> **Tarefa proposta**: Dê continuidade ao texto sobre arbitragem envolvendo o Poder Público, começando logo depois das palavras-chave com que ele termina.

> **Trecho do documento**:

RESUMO: O presente artigo analisa a evolução, os fundamentos e os desafios da arbitragem como meio de resolução de controvérsias envolvendo o Poder Público no Brasil. A pesquisa examina o processo de consolidação normativa inaugurado pela Lei nº 9.307/1996, reformada pela Lei nº 13.129/2015, e ampliado pela nova Lei de Licitações e Contratos Administrativos (Lei nº 14.133/2021). O estudo busca compreender sob quais condições jurídicas a Administração Pública pode recorrer à arbitragem sem comprometer os princípios que regem a gestão pública, como legalidade, publicidade, moralidade e indisponibilidade do interesse público. A metodologia é teórico-dogmática, baseada em revisão legislativa, doutrinária e jurisprudencial, com ênfase em decisões do Supremo Tribunal Federal (STF), Superior Tribunal de Justiça (STJ) e Tribunal de Contas da União (TCU). A hipótese central sustenta que a arbitragem, quando aplicada a direitos patrimoniais disponíveis e conduzida com transparência, constitui instrumento legítimo e eficiente para promover segurança jurídica e eficiência administrativa.
Palavras-chave: Arbitragem; Administração Pública; Contratos Administrativos; Eficiência; Segurança Jurídica.

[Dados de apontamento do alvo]

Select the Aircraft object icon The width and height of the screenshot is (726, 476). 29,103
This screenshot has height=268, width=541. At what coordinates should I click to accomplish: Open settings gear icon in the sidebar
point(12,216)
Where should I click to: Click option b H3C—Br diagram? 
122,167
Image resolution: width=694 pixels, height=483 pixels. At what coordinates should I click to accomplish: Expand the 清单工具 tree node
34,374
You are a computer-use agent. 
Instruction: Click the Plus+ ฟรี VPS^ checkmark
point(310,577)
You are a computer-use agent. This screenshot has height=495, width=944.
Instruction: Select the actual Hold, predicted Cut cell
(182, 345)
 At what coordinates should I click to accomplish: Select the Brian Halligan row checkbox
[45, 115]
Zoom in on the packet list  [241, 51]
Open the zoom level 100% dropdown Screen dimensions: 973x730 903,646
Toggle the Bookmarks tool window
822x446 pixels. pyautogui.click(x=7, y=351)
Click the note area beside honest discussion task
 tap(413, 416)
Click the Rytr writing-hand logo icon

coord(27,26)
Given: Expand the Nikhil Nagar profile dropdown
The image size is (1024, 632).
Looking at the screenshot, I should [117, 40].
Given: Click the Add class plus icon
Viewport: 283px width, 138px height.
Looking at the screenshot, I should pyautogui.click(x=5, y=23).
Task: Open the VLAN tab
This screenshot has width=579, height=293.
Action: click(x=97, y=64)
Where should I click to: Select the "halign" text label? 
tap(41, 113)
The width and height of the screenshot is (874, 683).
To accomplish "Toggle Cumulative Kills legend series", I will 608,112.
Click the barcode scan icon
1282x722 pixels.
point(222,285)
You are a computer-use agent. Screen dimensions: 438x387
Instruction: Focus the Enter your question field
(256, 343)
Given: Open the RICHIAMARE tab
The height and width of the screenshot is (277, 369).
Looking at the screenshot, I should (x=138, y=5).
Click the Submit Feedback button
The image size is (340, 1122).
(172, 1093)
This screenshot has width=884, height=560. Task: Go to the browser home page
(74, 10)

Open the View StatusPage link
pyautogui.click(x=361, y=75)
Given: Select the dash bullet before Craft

> **Resposta do exercício**:
1 INTRODUÇÃO
A arbitragem consolidou-se no Brasil como um dos principais instrumentos de desjudicialização e modernização do sistema de justiça. Embora tenha sido tradicionalmente vinculada às relações privadas, a sua incorporação ao âmbito das contratações públicas representa um avanço institucional significativo. O movimento de reconhecimento da arbitragem na esfera estatal tem como marco a promulgação da Lei nº 9.307/1996, que instituiu o regime jurídico do instituto, e, sobretudo, a reforma promovida pela Lei nº 13.129/2015, que autorizou expressamente sua aplicação pela Administração Pública direta e indireta. Posteriormente, a Lei nº 14.133/2021 consolidou a arbitragem como um dos meios adequados de solução de controvérsias administrativas.
Historicamente, a resistência à utilização da arbitragem pelo Estado decorreu da crença de que a submissão de litígios administrativos a juízos privados violaria a supremacia e a indisponibilidade do interesse público. Contudo, a doutrina e a jurisprudência evoluíram para reconhecer que tais princípios não impedem a arbitragem, desde que o objeto da controvérsia envolva direitos patrimoniais disponíveis. Além disso, o instituto contribui para a eficiência, a especialização técnica e a previsibilidade das decisões, valores essenciais em um cenário de crescente complexidade contratual.
A pesquisa justifica-se pela relevância prática e teórica do tema, sobretudo diante da expansão dos contratos de concessão e parceria público-privada (PPP), nos quais a arbitragem tem sido instrumento eficaz de solução de litígios. O artigo tem como objetivos identificar os fundamentos jurídicos e constitucionais da arbitragem com o Poder Público, examinar os limites e controles aplicáveis à sua utilização e discutir os desafios e perspectivas do instituto no contexto das contratações administrativas. A metodologia adotada é teórico-dogmática, com base em análise da legislação, doutrina e jurisprudência, e o método de exposição combina descrição normativa e reflexão crítica.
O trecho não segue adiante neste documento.